The Spirit of Boston: St. Stephen’s Youth Programs

ststephlogo-150x150I’ve visited St. Stephen’s Youth Programs twice in the last two weeks. Each time, I’ve arrived sweaty and frazzled from biking through the maze of one way streets that is Boston’s South End. And each time, Meg McDermott–St. Stephen’s School and Community Partnership Organizer–has warmly welcomed me, happy to share the work her parish is doing in the neighborhood. During my visits to the Blackstone School and St. Stephen’s B-READY after school program, Meg immediately encouraged me not just to stand by, but to jump in and participate. Her trust and spirit of giving parallels that of all the staff and volunteers I encountered during my visits. Their spirit is emblematic of a greater ideology of community and care that motivates this partnership between St.

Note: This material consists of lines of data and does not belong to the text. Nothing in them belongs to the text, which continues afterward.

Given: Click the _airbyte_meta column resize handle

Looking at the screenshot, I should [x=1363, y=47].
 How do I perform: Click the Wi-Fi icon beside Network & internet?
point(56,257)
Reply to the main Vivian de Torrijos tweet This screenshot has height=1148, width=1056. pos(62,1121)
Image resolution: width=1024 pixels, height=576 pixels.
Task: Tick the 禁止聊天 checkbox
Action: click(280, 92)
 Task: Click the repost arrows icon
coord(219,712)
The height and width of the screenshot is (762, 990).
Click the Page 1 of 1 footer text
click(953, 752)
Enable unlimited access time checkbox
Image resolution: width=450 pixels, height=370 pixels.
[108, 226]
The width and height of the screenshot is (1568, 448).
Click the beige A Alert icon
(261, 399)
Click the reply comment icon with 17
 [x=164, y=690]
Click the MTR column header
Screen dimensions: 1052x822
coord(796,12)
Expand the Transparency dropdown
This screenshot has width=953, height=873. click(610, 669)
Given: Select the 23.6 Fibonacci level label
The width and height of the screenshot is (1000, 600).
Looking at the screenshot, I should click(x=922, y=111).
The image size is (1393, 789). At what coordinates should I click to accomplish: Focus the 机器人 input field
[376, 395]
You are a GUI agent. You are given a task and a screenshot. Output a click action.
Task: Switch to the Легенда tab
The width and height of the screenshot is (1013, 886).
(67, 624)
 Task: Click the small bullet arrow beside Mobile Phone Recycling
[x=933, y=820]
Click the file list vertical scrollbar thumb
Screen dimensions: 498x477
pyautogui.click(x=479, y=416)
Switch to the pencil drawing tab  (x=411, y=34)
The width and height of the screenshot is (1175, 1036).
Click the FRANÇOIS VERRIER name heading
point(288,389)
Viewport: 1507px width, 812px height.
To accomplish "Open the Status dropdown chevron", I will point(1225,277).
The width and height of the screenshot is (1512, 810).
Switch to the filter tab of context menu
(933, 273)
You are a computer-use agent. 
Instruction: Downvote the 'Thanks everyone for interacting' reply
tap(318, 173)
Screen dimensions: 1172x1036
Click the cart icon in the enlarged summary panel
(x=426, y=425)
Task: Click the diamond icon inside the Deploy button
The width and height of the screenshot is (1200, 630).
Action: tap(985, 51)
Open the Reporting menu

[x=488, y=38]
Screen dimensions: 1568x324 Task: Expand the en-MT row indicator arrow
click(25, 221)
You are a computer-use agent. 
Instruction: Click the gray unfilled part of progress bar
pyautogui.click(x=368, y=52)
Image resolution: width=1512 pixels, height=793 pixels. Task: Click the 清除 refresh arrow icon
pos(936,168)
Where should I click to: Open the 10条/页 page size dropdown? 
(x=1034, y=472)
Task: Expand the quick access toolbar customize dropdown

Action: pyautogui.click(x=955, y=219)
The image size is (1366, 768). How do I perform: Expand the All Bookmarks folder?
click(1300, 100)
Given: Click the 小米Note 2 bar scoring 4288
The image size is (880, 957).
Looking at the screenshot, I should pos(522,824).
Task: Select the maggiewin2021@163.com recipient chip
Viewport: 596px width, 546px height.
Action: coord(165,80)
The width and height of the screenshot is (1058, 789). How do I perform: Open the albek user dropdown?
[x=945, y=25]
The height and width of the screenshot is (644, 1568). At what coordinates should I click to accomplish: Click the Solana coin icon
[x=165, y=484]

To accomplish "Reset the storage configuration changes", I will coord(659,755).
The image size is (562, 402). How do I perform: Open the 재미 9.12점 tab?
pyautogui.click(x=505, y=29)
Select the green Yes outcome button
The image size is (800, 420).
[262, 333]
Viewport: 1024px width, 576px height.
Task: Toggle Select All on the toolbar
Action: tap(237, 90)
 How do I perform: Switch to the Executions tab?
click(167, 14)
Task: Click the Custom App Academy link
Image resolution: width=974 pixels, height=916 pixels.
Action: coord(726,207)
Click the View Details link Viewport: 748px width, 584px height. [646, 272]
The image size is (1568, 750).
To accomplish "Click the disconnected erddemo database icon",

Stephen’s and the youth and families in the South End.

History of the Blackstone Partnership
Though it is located in one of Boston’s most diverse and resource-filled neighborhoods, 94% of the students at the Blackstone School are low income. The school was designated a “turnaround” school by the city in 2010, and in the years following continued to experience hasty staffing changes and low test scores. St. Stephen’s staff–including Director of Youth Programs, Rev. Liz Steinhauser–had sustained interest in partnering with school for many years, but it wasn’t until the turnaround decision that the administration began to reach out to the neighborhood–including the nearby parish. Today, both clergy and lay people have assisted in the administration and neighborhood-wide effort to utilize community resources to uplift the school. Blackstone is now a designated “Innovation School”, allowing staff greater autonomy and flexibility to develop innovative curriculum and instruction to meet student needs. The school continues to work with numerous partners including St. Stephens, CityYear, Playworks, and multiple other local non-profits as it succeeds and grows.

In 2011, volunteers from Episcopal congregations across the region helped to open a library at the Blackstone for the first time in over 20 years. It is now staffed five days a week by volunteers and library science graduate students. St. Stephens also coordinates bi-annual days of service for school renovations, and hosts a flourishing ‘adopt-a-classroom’ program for businesses, non-profits, and far away churches to send supplies, learning materials, and monetary support to teachers and classrooms at the Blackstone.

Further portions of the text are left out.